_What is required:_ Pick up the article below about the Upper Harbor Terminal redevelopment in North Minneapolis and continue it from its last sentence.

━━ Text shown ━━

On the wall behind Hansen were maps of the land in question: forty-eight contiguous acres on the western bank of the Mississippi River, known as the Upper Harbor Terminal (or UHT). Located in the McKinley neighborhood of North Minneapolis, it is perhaps the most coveted stretch of soil within city limits. It’s also the site of the city’s biggest redevelopment project in a decade. I’d come to the luxurious riverfront offices of the Department of Community Planning and Economic Development to talk with Hansen about the project and the criticism it’s received.

Here’s the gist: In 2015, Minneapolis shut down an unsightly barge shipping port at the UHT over worries of invasive Asian carp. In its place, the city plans to put a complex with apartments, office space, retail and restaurant space, a park, a hotel, and the project’s crown jewel: an outdoor amphitheater with room for between seven and ten thousand people. The land is publicly owned, so the city has more latitude than it would with typical private developer-led projects.

In 2017, the city entered into an exclusive rights agreement with a development team that brings together two Minneapolis fixtures: United Properties, a real estate firm owned by the Pohlads—the second-richest family in the state of Minnesota, and owners of the Minnesota Twins baseball team—will develop the land. The music venue will be owned and operated by First Avenue –– the beloved downtown nightclub and setting for Prince’s film Purple Rain. (Dayna Frank, the CEO of First Avenue, has floated the idea that the venue could be named after Prince, to honor the side of town where he grew up.)

Critics have pointed out that this arrangement will turn over one of the last vestiges of city commons, located in a historically Black area of the city, to white-owned private companies, and argued the project won’t truly serve the needs of the community. In a recent op-ed for the Star Tribune, architect Paul Bauknight and Reverend Dr. Robin Bell of Redeemer Lutheran Church, both of North Minneapolis, urged City officials to halt the project. “[The Upper Harbor Terminal project] can either continue the practice of real estate development as an extractive wealth process [in Black communities],” they wrote. “Or it can become a model for community wealth-building and ownership.”

━━━
━━ Extracted information ━━

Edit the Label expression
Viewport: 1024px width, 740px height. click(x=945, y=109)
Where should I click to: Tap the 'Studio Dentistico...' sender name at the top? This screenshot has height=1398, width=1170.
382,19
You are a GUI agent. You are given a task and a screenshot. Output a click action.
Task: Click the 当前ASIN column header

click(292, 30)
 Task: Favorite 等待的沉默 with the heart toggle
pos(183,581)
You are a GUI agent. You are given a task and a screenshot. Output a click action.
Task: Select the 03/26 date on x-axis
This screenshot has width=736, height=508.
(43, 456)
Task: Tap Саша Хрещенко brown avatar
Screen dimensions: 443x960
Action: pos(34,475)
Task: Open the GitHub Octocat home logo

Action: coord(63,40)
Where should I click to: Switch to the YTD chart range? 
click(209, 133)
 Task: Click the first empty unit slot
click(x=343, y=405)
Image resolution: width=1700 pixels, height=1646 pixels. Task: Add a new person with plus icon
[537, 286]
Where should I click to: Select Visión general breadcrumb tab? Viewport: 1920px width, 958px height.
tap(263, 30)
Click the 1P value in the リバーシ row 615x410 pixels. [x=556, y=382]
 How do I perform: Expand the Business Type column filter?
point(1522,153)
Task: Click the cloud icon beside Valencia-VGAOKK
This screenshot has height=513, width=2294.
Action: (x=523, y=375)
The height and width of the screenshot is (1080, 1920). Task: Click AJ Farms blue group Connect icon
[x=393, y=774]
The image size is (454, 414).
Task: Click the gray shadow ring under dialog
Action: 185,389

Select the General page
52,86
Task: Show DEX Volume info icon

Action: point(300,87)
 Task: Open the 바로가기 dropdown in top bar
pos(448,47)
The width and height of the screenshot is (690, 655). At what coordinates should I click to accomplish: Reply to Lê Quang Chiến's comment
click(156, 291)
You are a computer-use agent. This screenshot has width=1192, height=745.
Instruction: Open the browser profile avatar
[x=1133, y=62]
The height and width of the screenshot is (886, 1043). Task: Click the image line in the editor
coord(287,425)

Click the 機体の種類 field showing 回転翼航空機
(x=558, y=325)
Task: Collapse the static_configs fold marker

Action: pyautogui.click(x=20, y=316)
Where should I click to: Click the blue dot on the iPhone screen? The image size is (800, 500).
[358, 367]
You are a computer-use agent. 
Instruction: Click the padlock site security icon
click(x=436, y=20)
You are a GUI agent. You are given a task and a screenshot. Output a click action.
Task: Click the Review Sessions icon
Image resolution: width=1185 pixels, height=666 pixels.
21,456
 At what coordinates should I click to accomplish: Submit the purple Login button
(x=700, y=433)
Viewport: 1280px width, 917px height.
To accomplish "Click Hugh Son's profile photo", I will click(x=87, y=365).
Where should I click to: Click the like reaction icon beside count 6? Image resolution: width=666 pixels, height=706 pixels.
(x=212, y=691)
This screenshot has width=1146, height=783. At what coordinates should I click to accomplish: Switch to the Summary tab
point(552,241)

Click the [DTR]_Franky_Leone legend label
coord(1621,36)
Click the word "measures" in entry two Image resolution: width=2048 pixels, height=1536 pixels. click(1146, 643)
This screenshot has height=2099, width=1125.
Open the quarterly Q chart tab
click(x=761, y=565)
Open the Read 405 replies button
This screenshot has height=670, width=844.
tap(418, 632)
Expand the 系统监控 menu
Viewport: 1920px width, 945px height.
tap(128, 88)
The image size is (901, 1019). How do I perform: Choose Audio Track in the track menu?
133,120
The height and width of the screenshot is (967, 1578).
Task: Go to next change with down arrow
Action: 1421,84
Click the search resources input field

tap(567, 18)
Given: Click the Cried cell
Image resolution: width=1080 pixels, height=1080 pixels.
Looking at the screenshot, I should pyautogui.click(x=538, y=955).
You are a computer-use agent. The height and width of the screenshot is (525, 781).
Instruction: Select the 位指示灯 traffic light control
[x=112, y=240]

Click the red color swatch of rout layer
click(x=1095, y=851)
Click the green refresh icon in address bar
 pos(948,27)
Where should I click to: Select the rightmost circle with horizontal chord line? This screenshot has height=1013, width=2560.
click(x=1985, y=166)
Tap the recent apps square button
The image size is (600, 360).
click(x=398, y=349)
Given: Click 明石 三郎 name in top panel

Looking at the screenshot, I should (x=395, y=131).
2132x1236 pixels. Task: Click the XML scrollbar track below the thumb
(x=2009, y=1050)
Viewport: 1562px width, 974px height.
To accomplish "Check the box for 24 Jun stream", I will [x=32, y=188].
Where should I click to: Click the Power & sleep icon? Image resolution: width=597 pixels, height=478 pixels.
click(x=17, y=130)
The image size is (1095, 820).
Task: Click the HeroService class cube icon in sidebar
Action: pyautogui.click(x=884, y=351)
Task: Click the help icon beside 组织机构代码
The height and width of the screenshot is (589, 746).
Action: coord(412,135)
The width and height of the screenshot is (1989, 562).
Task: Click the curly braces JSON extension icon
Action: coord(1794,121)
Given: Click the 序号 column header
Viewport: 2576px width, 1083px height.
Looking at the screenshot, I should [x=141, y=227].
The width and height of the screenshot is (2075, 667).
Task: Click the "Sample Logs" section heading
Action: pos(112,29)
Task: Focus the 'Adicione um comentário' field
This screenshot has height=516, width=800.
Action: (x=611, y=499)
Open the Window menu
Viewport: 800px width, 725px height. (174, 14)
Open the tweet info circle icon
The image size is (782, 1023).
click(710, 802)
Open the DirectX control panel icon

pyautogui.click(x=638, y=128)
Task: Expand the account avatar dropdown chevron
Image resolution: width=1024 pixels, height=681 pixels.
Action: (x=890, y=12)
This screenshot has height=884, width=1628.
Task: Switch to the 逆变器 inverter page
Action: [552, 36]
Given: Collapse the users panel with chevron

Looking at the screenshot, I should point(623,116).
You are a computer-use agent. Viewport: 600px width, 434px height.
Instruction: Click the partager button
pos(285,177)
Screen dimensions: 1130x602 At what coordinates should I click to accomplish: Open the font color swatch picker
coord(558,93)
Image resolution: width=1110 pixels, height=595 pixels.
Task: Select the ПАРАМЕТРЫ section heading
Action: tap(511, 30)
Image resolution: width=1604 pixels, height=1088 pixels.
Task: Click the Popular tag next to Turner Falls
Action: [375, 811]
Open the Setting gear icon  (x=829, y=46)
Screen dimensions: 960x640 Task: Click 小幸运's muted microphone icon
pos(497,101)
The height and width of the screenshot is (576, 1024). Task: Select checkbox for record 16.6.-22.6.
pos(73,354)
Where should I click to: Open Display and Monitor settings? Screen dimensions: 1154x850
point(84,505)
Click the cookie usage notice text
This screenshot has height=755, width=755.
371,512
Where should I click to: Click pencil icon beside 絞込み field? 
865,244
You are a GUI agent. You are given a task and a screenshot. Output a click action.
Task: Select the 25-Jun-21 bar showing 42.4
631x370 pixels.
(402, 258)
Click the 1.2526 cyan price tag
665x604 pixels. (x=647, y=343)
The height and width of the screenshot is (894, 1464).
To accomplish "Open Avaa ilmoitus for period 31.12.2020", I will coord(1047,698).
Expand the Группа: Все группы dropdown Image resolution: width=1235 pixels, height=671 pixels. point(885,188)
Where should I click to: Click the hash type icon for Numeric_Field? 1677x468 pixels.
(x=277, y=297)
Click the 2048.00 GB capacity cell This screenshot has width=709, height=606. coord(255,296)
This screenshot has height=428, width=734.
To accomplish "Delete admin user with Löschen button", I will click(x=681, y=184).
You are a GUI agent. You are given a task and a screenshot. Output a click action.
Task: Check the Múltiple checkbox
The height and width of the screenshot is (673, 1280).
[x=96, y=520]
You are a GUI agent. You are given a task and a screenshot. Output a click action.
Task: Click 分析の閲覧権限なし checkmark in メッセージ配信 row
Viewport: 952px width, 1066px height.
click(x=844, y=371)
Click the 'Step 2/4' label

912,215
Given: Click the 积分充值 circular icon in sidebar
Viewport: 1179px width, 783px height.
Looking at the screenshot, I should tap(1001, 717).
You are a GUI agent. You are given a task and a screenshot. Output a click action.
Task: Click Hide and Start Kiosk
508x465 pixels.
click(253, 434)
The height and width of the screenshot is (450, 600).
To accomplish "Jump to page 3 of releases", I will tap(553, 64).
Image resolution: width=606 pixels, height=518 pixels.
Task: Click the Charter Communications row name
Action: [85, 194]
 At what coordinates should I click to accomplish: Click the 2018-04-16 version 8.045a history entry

━━━

_Written answer:_
But city officials have presented the Upper Harbor Terminal as the opposite: according to them, it’s a project explicitly designed to repair the legacy of racism in Minneapolis. Hansen told the north side-based Insight News that “this is a racial equity project.” Meanwhile, Minneapolis Mayor Jacob Frey and Ward 4 councilmember Phillipe Cunningham have lobbied for $20 million in bonding money from the state to help finance the construction––what amounts to a public subsidy to aid these private developers.

Ultimately, the question at the heart of the UHT conflict is this: what does equitable urban development look like? In the midst of a pandemic that has hit Black Minnesotans disproportionately hard (Black people make up six percent of Minnesota’s total population and nineteen percent of total positive cases); an accompanying economic depression, during which half of Black workers in Minnesota have applied for unemployment benefits; and a nationwide movement for Black lives catalyzed by the police killing of George Floyd right here in Minneapolis, that question has become even more urgent.


Minneapolis as we know it exists because of the Mississippi River. Lumber, flour milling, commodity shipping—the river has been the generator of growth since Europeans took the land from the Dakota nation. If you live in Minneapolis, your quality of life can be discerned by your proximity and accessibility to the city’s waterways. The lakeside neighborhoods of South Minneapolis and the river roads of the southern half of the Mississippi are the wealthiest, whitest parts of the city. If you spent all your time there, you might think Minneapolis is among the best places to live in the United States. The city website has a long page of accolades, listing awards ranging from Best U.S. Cities for Young Professionals (Second place), to Most Bike-Friendly (Second place), to top spots on lists of Safest, Happiest, and Fittest cities/states in the country.

But Minneapolis also holds a much less laudable title: the city has one of the widest quality of life disparities for Black people in the country. In 2018 the median Black family income in Minneapolis was $36,000 per year, while the median white family income was $83,000 per year. That gap is second only to Milwaukee, Wisconsin among American cities. This inequality extends to homeownership, education, incarceration, and policing. Black residents of Minneapolis, by and large, do not share in the same wealth and opportunity as their white counterparts. And this disparity holds true for the state as a whole. Dr. Samuel Myers, an economist at the University of Minnesota-Twin Cities, calls it the “Minnesota Paradox.”

Land use along the Mississippi River is a case study in Myers’s “paradox.” Whereas the southern riverbanks have recreation, amenities, and green space, the northern riverbanks have been home to toxic industrial sites like Northern Metals Recycling, the GAF Shingles factory, and, until 2015, the Upper Harbor Terminal, which had been in operation since the 1960s. “You look at where the neighborhoods are in North Minneapolis, and then you look at where the river is—in between them is a huge freeway, and then a string of industrial uses, and then the river, which has much less parkland,” said Colleen Toberman, River Corridor Director for the Friends of the Mississippi River. “Lower income folks and Black folks were directed to settle near those industrial areas, which were dirtier, less appealing to live by, and more polluting. It’s a part of the city where people have been separated from their waterfront.”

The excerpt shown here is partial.